## Data in this exercise
____________

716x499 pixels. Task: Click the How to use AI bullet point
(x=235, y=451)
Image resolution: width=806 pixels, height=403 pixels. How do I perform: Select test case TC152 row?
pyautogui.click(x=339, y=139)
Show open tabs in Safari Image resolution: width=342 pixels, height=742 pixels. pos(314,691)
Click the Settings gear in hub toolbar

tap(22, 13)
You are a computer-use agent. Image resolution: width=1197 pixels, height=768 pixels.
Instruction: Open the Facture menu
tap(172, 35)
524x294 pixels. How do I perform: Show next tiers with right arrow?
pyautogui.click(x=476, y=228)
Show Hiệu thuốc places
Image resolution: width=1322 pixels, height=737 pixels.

____________

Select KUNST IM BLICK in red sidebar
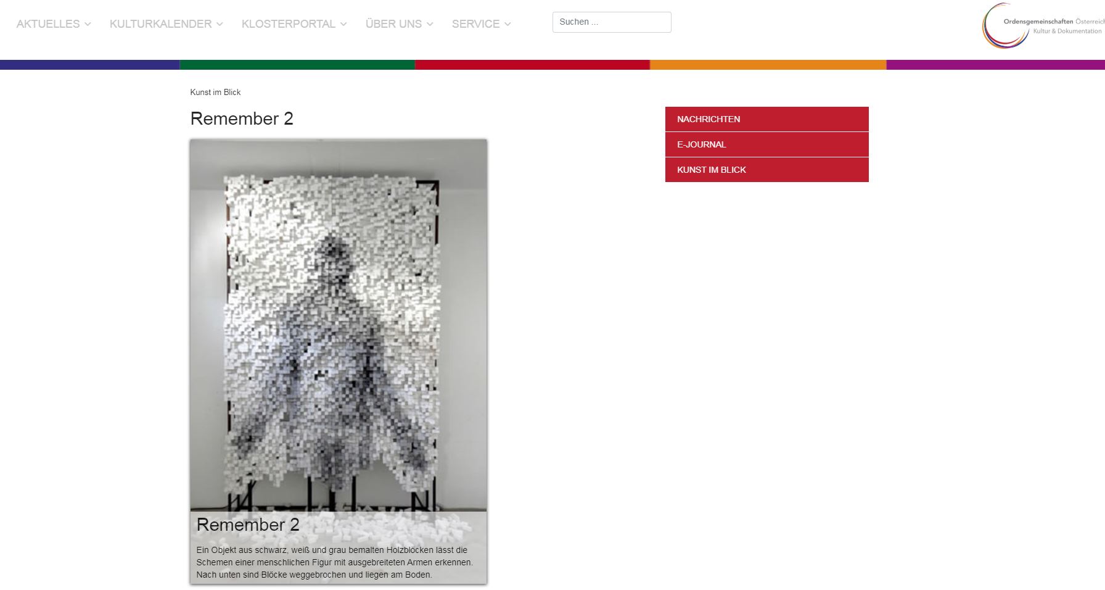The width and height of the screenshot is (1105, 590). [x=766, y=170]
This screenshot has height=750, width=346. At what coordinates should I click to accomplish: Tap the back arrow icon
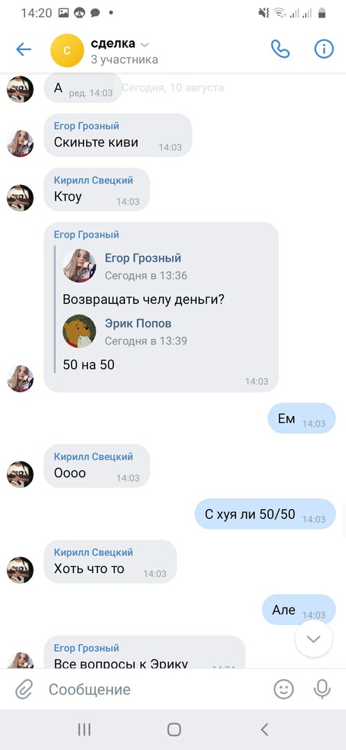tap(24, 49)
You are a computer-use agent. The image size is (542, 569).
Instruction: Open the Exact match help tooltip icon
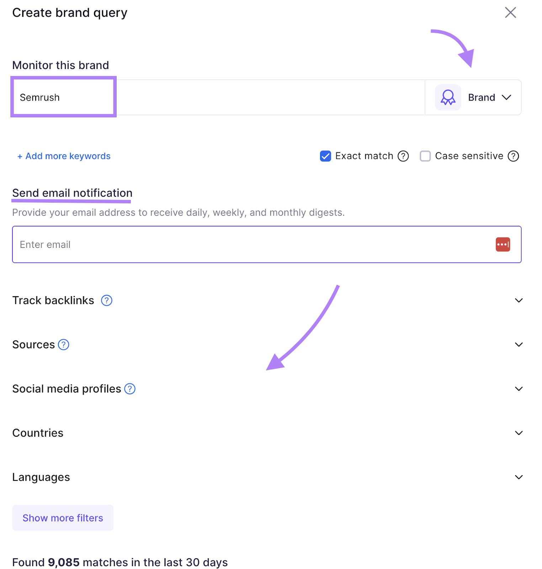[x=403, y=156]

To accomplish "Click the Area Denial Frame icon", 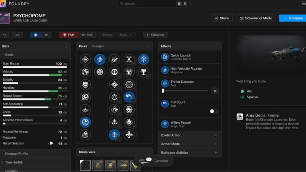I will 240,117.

____________

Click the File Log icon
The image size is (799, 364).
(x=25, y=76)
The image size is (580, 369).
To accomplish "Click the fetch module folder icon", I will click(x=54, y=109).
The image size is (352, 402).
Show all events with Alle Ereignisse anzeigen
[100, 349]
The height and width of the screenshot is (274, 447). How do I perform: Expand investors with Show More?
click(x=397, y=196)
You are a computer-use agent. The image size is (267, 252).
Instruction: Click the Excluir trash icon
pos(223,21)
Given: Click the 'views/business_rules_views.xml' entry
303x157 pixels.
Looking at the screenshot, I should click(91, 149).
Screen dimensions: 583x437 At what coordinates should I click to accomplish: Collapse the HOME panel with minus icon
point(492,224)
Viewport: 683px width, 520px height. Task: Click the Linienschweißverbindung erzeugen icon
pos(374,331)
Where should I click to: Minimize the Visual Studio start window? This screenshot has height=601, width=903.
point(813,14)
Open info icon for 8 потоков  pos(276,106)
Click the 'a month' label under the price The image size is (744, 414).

____________

## Work instruction
The required output is the stretch of entries above from the line containing "716x499 pixels. Task: Click" through the line containing "Image resolution: width=1322", reproduced exactly.

## Reply to the task
716x499 pixels. Task: Click the How to use AI bullet point
(x=235, y=451)
Image resolution: width=806 pixels, height=403 pixels. How do I perform: Select test case TC152 row?
pyautogui.click(x=339, y=139)
Show open tabs in Safari Image resolution: width=342 pixels, height=742 pixels. pos(314,691)
Click the Settings gear in hub toolbar

tap(22, 13)
You are a computer-use agent. Image resolution: width=1197 pixels, height=768 pixels.
Instruction: Open the Facture menu
tap(172, 35)
524x294 pixels. How do I perform: Show next tiers with right arrow?
pyautogui.click(x=476, y=228)
Show Hiệu thuốc places
Image resolution: width=1322 pixels, height=737 pixels.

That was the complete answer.